Abortion is fraught with so much negative sentiment, and in a sense, abortion is plucking a life from existence that has yet to have the opportunity to thrive. No one is claiming it’s pleasant. There is nothing black and white about abortion. It’s every shade of gray. But for us pro-choicers, the woman’s life trumps the embryo or fetus. That’s the bottom line. We place value on a woman’s ability to know what is best for her. It simply needs to be a safe and legal option. When I started at the clinic, all I saw was the individual moment of pain, but over the years I began to see a much richer portrait—women coming out the other side, relieved, even if it was simply a relief to have the procedure behind them. They could go back to their lives.

Seeing every side, the whole complicated and profound process, I came out more pro-choice than ever. I started to see it from a purely biological standpoint. We were removing an unwanted growth to preserve the woman’s chosen course.

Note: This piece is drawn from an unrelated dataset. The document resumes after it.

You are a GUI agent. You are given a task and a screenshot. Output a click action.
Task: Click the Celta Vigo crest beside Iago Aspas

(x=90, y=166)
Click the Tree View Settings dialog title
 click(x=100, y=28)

The pro-abortion movement has brilliantly and deftly convinced many in the United States that preborn humans are no longer in the same class as the rest of us. And this article includes many of the abortion industry’s most effective marketing tactics:

  1. “There’s nothing black and white about abortion.”

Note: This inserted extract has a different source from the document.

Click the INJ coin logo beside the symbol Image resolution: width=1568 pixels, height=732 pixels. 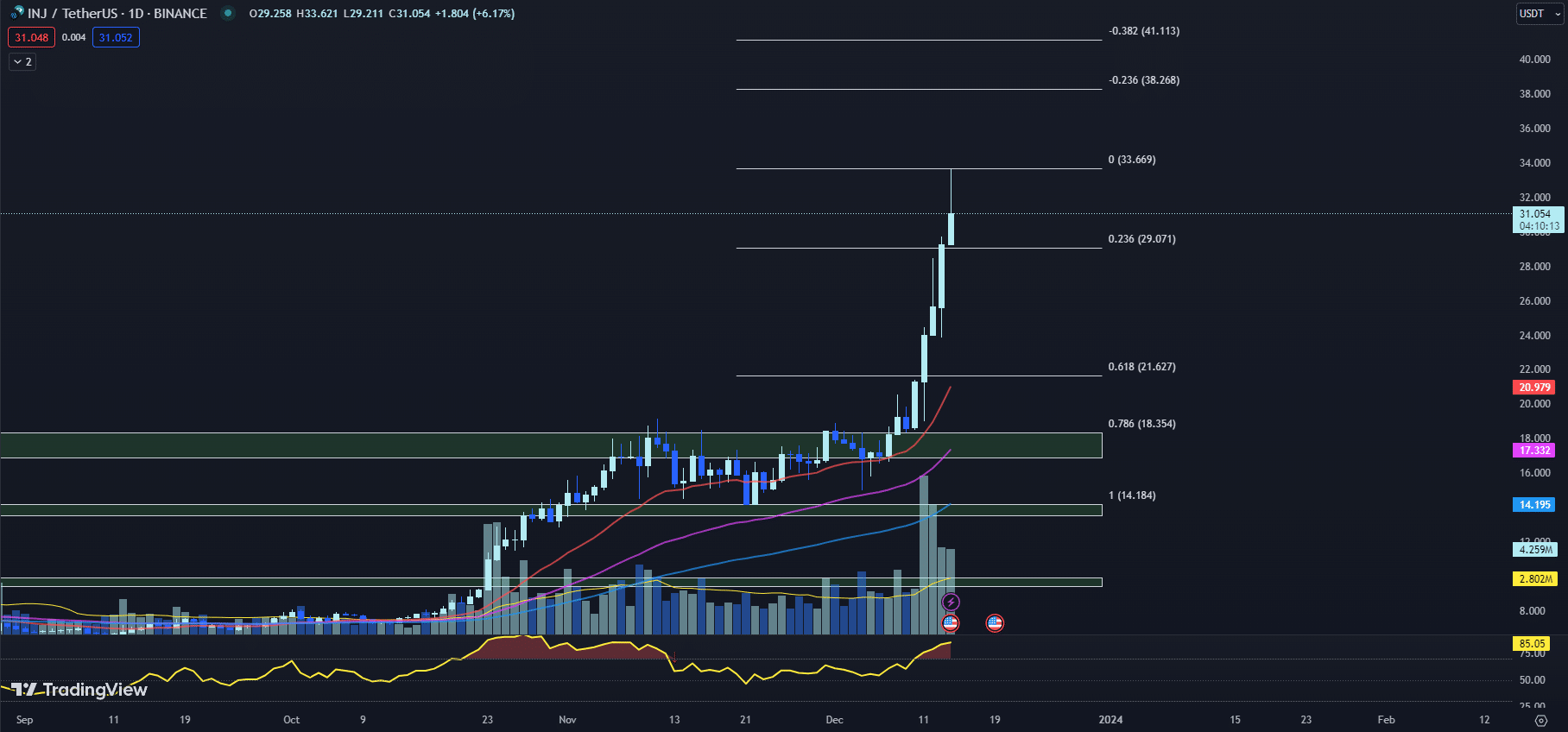[16, 13]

This is a new tagline of the abortion industry. Abortion isn’t simple. It’s complex. It’s an individual choice made up of any number of circumstances that you and I can’t possibly understand. Anyone who thinks abortion is a black-and-white issue is simplistic and judgmental. The killing of a preborn child can’t be seen through such a definitive moral lens. So don’t even try.

  1. “The woman’s life trumps the embryo or fetus.”

The author uses the term “woman’s life” to elicit sympathy, but she is intentionally misleading us. She’s not referring to the life of the mother being threatened—she is referring to the mother’s choices being threatened.

The author won’t even stoop to call the child a child. Instead, she uses the clinical terms embryo and fetus to push the assertion that whomever is inside the mother’s womb isn’t human. Yes, she admits that he or she is a life, but she qualifies it by stating that this life “has yet to have the opportunity to thrive.” That phrase is a sneaky way of discriminating against the preborn child—the child is deemed worthless because he or she has yet to thrive. What a foolish, baseless way to qualify a human being.

This is blatant, evil discrimination that doesn’t even bother to disguise itself. A woman’s right to choose life or death for her child is more valuable than the life of the child. Choice trumps life.

This phrase also uncovers what I believe is the primary marketing push of the abortion industry—to make abortion all about the woman. This is a powerful method to dehumanize the child, because it ignores the existence of the child altogether. We can easily kill what we pretend doesn’t exist.

  1. “We were removing an unwanted growth to preserve the woman’s chosen course.”

Notice how the author once again completely rejects the fact that the preborn child is human. She relegates the child to a nonliving, subhuman “growth.”

Such brazen devaluation of human beings is now so commonplace that we accept it as truth—which was the objective of the abortion industry from the very beginning:

  • Abortion is complex, so we must not take a black-and-white position. To do so is simplistic and judgmental.
  • Abortion is solely about the mother. We don’t talk about, don’t think about, and don’t contemplate the other human life involved.
  • Abortion is the removal of a biological problem. The preborn child is a growth, a tumor, or inanimate tissue.

Distract the populace from the act of killing innocents. Make abortion about women’s rights, women’s health, or protecting women’s choices. Convince the populace of the inhumanity of the Victim Group.

The abortion industry successfully persuades many of us to believe that because preborn people are small, not fully developed, and not viable outside the womb, then they aren’t fully human and they aren’t valuable. Those assertions aren’t true, of course, but they’ve been repeated so often that they’re now accepted as true.

Therefore, I challenge you to find any other people group who’s been ignored, rejected, mischaracterized, misrepresented, denied, or lied about more than preborn human beings.